Jej oczy wpatrzone w niego, jakby był czymś idealnym i nieskazitelnym. Warknąłem pod nosem skupiając jej uwagę. Jakby wyrwana z transu spojrzała na mnie.
- O Jaka, pójdziemy się później przejść?- byłem wymęczony podróżą, jedyne o czym marzyłem to położyć się spać i bez zmartwień przespać całą noc.

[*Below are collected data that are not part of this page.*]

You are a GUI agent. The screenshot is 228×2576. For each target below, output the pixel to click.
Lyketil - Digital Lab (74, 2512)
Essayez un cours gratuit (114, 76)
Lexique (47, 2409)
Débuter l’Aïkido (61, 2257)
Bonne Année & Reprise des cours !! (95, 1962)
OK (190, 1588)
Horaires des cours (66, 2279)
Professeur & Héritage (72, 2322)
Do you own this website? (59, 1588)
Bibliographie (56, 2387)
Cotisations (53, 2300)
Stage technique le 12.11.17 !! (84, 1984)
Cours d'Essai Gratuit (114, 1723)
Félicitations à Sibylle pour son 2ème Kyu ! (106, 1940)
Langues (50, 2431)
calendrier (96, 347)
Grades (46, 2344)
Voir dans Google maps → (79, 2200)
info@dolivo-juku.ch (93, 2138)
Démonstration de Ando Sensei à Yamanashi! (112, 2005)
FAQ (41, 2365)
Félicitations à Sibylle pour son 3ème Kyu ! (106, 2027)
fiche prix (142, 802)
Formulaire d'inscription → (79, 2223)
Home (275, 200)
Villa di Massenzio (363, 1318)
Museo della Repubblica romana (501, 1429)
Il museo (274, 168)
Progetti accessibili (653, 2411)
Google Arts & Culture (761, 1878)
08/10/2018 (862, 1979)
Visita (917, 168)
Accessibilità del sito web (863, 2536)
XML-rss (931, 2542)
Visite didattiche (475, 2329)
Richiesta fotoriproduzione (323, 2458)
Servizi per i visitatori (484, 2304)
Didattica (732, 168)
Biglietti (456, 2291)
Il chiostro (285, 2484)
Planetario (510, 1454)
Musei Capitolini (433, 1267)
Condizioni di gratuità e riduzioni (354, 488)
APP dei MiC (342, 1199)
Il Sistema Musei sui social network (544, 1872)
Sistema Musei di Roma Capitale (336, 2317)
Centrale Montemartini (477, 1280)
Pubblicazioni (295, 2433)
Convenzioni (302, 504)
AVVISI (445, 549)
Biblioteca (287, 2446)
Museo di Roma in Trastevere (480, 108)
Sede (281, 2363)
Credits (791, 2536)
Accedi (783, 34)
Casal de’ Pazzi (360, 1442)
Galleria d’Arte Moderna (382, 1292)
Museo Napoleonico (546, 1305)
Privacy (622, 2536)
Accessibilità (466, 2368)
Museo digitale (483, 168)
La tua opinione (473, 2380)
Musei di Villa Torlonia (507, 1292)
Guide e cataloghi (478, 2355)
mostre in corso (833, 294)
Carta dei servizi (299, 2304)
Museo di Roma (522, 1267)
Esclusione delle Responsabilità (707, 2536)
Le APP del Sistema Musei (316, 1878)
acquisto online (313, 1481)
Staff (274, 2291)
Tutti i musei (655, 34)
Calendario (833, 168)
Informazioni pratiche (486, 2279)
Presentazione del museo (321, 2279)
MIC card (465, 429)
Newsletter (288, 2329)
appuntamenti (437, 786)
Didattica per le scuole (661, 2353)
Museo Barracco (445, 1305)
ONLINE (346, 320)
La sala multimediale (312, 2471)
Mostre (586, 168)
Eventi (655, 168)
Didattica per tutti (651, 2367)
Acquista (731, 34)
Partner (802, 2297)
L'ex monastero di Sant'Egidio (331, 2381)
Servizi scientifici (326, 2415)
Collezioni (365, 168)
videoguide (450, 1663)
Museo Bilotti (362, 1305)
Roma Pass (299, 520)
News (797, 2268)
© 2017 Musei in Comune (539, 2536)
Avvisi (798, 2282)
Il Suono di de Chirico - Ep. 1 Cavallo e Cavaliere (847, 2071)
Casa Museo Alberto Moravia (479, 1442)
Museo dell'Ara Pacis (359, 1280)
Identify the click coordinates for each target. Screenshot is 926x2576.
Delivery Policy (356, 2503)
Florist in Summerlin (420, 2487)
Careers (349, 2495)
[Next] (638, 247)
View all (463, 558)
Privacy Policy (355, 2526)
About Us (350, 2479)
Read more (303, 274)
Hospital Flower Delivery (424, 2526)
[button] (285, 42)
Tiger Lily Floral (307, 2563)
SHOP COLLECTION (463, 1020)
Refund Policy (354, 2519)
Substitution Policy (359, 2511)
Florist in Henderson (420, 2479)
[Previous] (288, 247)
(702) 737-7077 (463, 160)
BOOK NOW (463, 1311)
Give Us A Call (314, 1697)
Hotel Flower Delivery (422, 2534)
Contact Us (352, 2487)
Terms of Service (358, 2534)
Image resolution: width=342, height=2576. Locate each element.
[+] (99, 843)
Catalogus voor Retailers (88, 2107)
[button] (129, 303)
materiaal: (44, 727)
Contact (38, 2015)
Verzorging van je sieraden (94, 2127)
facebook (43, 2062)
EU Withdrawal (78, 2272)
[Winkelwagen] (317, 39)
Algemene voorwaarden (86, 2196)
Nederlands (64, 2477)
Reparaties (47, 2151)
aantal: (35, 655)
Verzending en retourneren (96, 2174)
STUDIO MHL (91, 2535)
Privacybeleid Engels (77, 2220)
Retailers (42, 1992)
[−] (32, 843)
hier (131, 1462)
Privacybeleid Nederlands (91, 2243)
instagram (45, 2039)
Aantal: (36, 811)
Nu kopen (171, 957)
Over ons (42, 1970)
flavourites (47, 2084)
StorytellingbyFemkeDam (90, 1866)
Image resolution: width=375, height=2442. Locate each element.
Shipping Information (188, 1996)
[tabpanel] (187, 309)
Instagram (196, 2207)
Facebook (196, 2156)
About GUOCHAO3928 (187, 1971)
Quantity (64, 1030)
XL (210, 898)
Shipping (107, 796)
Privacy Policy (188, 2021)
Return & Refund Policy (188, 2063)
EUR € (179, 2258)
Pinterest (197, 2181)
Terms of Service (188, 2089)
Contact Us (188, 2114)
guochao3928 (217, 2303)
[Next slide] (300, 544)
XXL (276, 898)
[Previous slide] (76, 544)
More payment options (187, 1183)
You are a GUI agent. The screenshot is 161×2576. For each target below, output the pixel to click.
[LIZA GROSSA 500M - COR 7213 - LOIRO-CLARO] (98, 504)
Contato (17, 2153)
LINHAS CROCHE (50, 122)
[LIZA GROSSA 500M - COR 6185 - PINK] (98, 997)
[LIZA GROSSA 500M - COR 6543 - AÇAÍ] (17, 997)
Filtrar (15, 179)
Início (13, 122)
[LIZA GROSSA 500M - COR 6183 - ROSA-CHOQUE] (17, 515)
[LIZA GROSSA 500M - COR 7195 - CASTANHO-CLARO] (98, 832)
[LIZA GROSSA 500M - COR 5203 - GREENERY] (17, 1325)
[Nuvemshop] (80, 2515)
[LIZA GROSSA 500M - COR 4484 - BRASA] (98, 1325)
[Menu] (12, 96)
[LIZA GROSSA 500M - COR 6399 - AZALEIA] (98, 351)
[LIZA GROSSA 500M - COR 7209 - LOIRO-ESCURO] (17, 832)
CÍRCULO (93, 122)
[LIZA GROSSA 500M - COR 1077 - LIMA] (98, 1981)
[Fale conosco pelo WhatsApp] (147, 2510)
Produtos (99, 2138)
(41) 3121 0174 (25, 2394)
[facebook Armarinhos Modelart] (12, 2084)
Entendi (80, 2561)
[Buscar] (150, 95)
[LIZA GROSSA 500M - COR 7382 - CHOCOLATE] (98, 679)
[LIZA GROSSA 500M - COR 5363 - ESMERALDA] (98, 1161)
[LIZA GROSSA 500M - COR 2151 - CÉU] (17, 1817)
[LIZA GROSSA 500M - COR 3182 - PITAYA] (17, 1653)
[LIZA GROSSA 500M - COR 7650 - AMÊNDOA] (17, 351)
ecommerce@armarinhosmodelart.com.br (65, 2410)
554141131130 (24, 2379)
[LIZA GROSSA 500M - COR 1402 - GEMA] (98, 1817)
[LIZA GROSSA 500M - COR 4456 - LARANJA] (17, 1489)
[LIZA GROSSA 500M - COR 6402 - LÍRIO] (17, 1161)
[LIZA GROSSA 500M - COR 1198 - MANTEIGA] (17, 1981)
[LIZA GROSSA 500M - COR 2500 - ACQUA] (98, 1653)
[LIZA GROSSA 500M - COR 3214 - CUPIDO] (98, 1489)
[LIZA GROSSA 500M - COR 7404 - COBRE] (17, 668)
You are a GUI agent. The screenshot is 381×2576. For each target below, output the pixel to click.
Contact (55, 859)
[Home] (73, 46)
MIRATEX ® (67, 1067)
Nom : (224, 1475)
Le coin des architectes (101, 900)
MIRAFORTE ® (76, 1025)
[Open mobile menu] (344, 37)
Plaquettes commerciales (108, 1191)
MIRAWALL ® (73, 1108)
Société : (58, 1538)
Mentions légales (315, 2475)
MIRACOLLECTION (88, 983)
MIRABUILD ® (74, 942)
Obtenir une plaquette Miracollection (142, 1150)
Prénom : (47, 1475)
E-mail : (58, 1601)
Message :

Po za tym miała Petera, miała go w głowie, w sercu,
Nieważne, niech sobie idzie z Peterem, umiem jej odmówić, spokojnie.
- Jasne.
Idiota.
''Całkiem sam patrzę jak na niego spoglądasz
Jakby był jedynym chłopakiem którego kiedykolwiek widziałaś
Nie dbasz o mnie, nigdy nie dbałaś.
Masz mnie gdzieś.''
Jakby był jedynym chłopakiem którego kiedykolwiek widziałaś
Nie dbasz o mnie, nigdy nie dbałaś.
Masz mnie gdzieś.''
P.O.V Anze
- Anze, poczekaj moment!- westchnąłem smutno siadając na ławce i czekając aż psycholożka dobiegnie do mnie. Chyba wyglądałem jak wrak człowieka, ale nie chciałem jej obciążyć problemami.- Myślisz, że nie widzę?
- Czego?
- Tego, że uciekasz, że chcesz mi wmówić, że jest dobrze, że nie potrzebujesz pomocy, głupio mi, tak mało z tobą rozmawiam, chciałam cię przeprosić, może gdybym była więcej obok, nie udawałbyś- byłem zaskoczony, kompletnie nie miałem do niej żalu, po prostu chciałem szczęścia wszystkich, a poniekąd myślałem, że się wszystko ułoży.
- Patrzę na ciebie i myślę, cholera wiem o tobie tyle, wiem ile problemów miałaś na swojej drodze, wiem, że więcej cię u Domena, Jaki, którzy są szczęśliwi, dla których jesteś ważna, nie mieliśmy okazji spędzić dużo czasu, nie martw się, ja rozumiem- uśmiechnąłem się szczerze w jej stronę, bo naprawdę zrobiło mi się miło. Widać, że dla niej było to coś więcej niż zwykła praca.
- Nie myśl, że zapomniałam, nie zapomniałam o tej dziewczynie, co mówiłeś...
- Uh, spotkałem ją i wiem, że nadal ją kocham, cokolwiek bym nie zrobił. Ten weekend prawie nic nie wniósł do mojego życia, nadal wszystko wydaje się mniej kolorowe. Ale przyzwyczaiłem się, że czasami się kogoś tak mocno kocha, że to aż boli- nie chciałem jej okłamywać, wiedziałem, że teraz ma jeszcze wolne, że od jutro znowu zaczyna pracować, ale przyszła do mnie, martwiła się i to sprawiło, że się otworzyłem.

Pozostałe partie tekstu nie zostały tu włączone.